= SET EXERCISE =
Present every line of the rows below as a Markdown table with the columns Line and Text, numbering each line and leaving out blank lines.

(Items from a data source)
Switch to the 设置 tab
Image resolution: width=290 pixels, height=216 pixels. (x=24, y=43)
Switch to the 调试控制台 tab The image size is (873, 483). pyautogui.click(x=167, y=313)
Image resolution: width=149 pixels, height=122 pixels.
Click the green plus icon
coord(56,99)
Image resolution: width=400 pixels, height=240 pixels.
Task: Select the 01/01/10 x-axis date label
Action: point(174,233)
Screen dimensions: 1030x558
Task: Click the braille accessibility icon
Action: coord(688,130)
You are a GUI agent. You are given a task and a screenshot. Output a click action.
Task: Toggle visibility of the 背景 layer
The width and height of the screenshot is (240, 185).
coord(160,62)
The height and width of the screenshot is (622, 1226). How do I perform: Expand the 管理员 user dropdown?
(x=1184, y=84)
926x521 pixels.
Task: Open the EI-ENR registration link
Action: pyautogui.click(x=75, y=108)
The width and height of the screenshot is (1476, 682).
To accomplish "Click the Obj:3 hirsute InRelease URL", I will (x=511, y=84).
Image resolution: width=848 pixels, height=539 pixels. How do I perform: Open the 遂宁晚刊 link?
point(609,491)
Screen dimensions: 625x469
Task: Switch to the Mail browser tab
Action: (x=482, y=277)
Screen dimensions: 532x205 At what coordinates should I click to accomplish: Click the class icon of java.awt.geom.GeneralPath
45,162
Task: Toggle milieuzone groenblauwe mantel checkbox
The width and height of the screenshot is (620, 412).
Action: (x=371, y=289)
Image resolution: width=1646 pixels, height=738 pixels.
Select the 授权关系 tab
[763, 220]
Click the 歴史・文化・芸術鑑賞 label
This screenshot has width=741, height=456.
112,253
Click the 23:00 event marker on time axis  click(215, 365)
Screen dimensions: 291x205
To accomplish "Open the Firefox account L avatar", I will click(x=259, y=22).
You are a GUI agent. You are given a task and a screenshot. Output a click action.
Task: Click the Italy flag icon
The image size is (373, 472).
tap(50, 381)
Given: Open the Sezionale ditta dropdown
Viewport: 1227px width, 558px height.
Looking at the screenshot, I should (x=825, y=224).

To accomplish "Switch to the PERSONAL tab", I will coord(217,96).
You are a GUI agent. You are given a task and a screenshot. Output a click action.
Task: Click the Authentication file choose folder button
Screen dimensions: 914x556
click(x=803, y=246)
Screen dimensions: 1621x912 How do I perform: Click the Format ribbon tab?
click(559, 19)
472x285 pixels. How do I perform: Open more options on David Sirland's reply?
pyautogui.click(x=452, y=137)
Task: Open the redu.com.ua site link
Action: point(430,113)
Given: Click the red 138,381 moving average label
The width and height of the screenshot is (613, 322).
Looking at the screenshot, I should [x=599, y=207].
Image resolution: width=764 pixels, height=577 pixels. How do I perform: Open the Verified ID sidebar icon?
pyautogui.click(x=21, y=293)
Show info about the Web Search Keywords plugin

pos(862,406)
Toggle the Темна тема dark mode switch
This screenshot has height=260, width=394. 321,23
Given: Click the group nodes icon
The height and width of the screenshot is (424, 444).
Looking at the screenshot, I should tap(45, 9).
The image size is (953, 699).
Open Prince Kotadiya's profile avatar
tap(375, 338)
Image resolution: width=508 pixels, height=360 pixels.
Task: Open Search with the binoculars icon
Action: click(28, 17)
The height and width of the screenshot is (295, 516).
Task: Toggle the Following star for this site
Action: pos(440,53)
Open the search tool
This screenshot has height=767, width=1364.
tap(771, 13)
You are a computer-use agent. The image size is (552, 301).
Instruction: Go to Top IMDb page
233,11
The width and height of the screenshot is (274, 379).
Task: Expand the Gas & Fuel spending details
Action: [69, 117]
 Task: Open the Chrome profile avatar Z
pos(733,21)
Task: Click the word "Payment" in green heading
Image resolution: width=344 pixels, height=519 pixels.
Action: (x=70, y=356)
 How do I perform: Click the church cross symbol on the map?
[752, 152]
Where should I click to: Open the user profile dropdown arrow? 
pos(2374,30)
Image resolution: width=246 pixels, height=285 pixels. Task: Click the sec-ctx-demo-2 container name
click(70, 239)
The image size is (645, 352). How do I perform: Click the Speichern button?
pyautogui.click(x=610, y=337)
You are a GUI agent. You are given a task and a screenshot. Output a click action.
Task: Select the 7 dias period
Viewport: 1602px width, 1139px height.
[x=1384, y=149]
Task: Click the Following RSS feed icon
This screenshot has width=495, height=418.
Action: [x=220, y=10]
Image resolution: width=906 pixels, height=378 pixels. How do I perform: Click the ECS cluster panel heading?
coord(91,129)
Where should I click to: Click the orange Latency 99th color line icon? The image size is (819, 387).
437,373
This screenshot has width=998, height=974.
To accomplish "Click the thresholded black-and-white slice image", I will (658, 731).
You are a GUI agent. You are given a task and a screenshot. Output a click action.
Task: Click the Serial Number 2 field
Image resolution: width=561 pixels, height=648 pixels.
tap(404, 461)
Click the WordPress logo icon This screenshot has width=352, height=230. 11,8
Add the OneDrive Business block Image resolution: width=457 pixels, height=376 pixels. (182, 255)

= WRITTEN SOLUTION =
| Line | Text |
|---|---|
| 1 | Switch to the 设置 tab |
| 2 | Image resolution: width=290 pixels, height=216 pixels. (x=24, y=43) |
| 3 | Switch to the 调试控制台 tab The image size is (873, 483). pyautogui.click(x=167, y=313) |
| 4 | Image resolution: width=149 pixels, height=122 pixels. |
| 5 | Click the green plus icon |
| 6 | coord(56,99) |
| 7 | Image resolution: width=400 pixels, height=240 pixels. |
| 8 | Task: Select the 01/01/10 x-axis date label |
| 9 | Action: point(174,233) |
| 10 | Screen dimensions: 1030x558 |
| 11 | Task: Click the braille accessibility icon |
| 12 | Action: coord(688,130) |
| 13 | You are a GUI agent. You are given a task and a screenshot. Output a click action. |
| 14 | Task: Toggle visibility of the 背景 layer |
| 15 | The width and height of the screenshot is (240, 185). |
| 16 | coord(160,62) |
| 17 | The height and width of the screenshot is (622, 1226). How do I perform: Expand the 管理员 user dropdown? |
| 18 | (x=1184, y=84) |
| 19 | 926x521 pixels. |
| 20 | Task: Open the EI-ENR registration link |
| 21 | Action: pyautogui.click(x=75, y=108) |
| 22 | The width and height of the screenshot is (1476, 682). |
| 23 | To accomplish "Click the Obj:3 hirsute InRelease URL", I will (x=511, y=84). |
| 24 | Image resolution: width=848 pixels, height=539 pixels. How do I perform: Open the 遂宁晚刊 link? |
| 25 | point(609,491) |
| 26 | Screen dimensions: 625x469 |
| 27 | Task: Switch to the Mail browser tab |
| 28 | Action: (x=482, y=277) |
| 29 | Screen dimensions: 532x205 At what coordinates should I click to accomplish: Click the class icon of java.awt.geom.GeneralPath |
| 30 | 45,162 |
| 31 | Task: Toggle milieuzone groenblauwe mantel checkbox |
| 32 | The width and height of the screenshot is (620, 412). |
| 33 | Action: (x=371, y=289) |
| 34 | Image resolution: width=1646 pixels, height=738 pixels. |
| 35 | Select the 授权关系 tab |
| 36 | [763, 220] |
| 37 | Click the 歴史・文化・芸術鑑賞 label |
| 38 | This screenshot has width=741, height=456. |
| 39 | 112,253 |
| 40 | Click the 23:00 event marker on time axis  click(215, 365) |
| 41 | Screen dimensions: 291x205 |
| 42 | To accomplish "Open the Firefox account L avatar", I will click(x=259, y=22). |
| 43 | You are a GUI agent. You are given a task and a screenshot. Output a click action. |
| 44 | Task: Click the Italy flag icon |
| 45 | The image size is (373, 472). |
| 46 | tap(50, 381) |
| 47 | Given: Open the Sezionale ditta dropdown |
| 48 | Viewport: 1227px width, 558px height. |
| 49 | Looking at the screenshot, I should (x=825, y=224). |
| 50 | To accomplish "Switch to the PERSONAL tab", I will coord(217,96). |
| 51 | You are a GUI agent. You are given a task and a screenshot. Output a click action. |
| 52 | Task: Click the Authentication file choose folder button |
| 53 | Screen dimensions: 914x556 |
| 54 | click(x=803, y=246) |
| 55 | Screen dimensions: 1621x912 How do I perform: Click the Format ribbon tab? |
| 56 | click(559, 19) |
| 57 | 472x285 pixels. How do I perform: Open more options on David Sirland's reply? |
| 58 | pyautogui.click(x=452, y=137) |
| 59 | Task: Open the redu.com.ua site link |
| 60 | Action: point(430,113) |
| 61 | Given: Click the red 138,381 moving average label |
| 62 | The width and height of the screenshot is (613, 322). |
| 63 | Looking at the screenshot, I should [x=599, y=207]. |
| 64 | Image resolution: width=764 pixels, height=577 pixels. How do I perform: Open the Verified ID sidebar icon? |
| 65 | pyautogui.click(x=21, y=293) |
| 66 | Show info about the Web Search Keywords plugin |
| 67 | pos(862,406) |
| 68 | Toggle the Темна тема dark mode switch |
| 69 | This screenshot has height=260, width=394. 321,23 |
| 70 | Given: Click the group nodes icon |
| 71 | The height and width of the screenshot is (424, 444). |
| 72 | Looking at the screenshot, I should tap(45, 9). |
| 73 | The image size is (953, 699). |
| 74 | Open Prince Kotadiya's profile avatar |
| 75 | tap(375, 338) |
| 76 | Image resolution: width=508 pixels, height=360 pixels. |
| 77 | Task: Open Search with the binoculars icon |
| 78 | Action: click(28, 17) |
| 79 | The height and width of the screenshot is (295, 516). |
| 80 | Task: Toggle the Following star for this site |
| 81 | Action: pos(440,53) |
| 82 | Open the search tool |
| 83 | This screenshot has height=767, width=1364. |
| 84 | tap(771, 13) |
| 85 | You are a computer-use agent. The image size is (552, 301). |
| 86 | Instruction: Go to Top IMDb page |
| 87 | 233,11 |
| 88 | The width and height of the screenshot is (274, 379). |
| 89 | Task: Expand the Gas & Fuel spending details |
| 90 | Action: [69, 117] |
| 91 |  Task: Open the Chrome profile avatar Z |
| 92 | pos(733,21) |
| 93 | Task: Click the word "Payment" in green heading |
| 94 | Image resolution: width=344 pixels, height=519 pixels. |
| 95 | Action: (x=70, y=356) |
| 96 |  How do I perform: Click the church cross symbol on the map? |
| 97 | [752, 152] |
| 98 | Where should I click to: Open the user profile dropdown arrow?  |
| 99 | pos(2374,30) |
| 100 | Image resolution: width=246 pixels, height=285 pixels. Task: Click the sec-ctx-demo-2 container name |
| 101 | click(70, 239) |
| 102 | The image size is (645, 352). How do I perform: Click the Speichern button? |
| 103 | pyautogui.click(x=610, y=337) |
| 104 | You are a GUI agent. You are given a task and a screenshot. Output a click action. |
| 105 | Task: Select the 7 dias period |
| 106 | Viewport: 1602px width, 1139px height. |
| 107 | [x=1384, y=149] |
| 108 | Task: Click the Following RSS feed icon |
| 109 | This screenshot has width=495, height=418. |
| 110 | Action: [x=220, y=10] |
| 111 | Image resolution: width=906 pixels, height=378 pixels. How do I perform: Click the ECS cluster panel heading? |
| 112 | coord(91,129) |
| 113 | Where should I click to: Click the orange Latency 99th color line icon? The image size is (819, 387). |
| 114 | 437,373 |
| 115 | This screenshot has width=998, height=974. |
| 116 | To accomplish "Click the thresholded black-and-white slice image", I will (658, 731). |
| 117 | You are a GUI agent. You are given a task and a screenshot. Output a click action. |
| 118 | Task: Click the Serial Number 2 field |
| 119 | Image resolution: width=561 pixels, height=648 pixels. |
| 120 | tap(404, 461) |
| 121 | Click the WordPress logo icon This screenshot has width=352, height=230. 11,8 |
| 122 | Add the OneDrive Business block Image resolution: width=457 pixels, height=376 pixels. (182, 255) |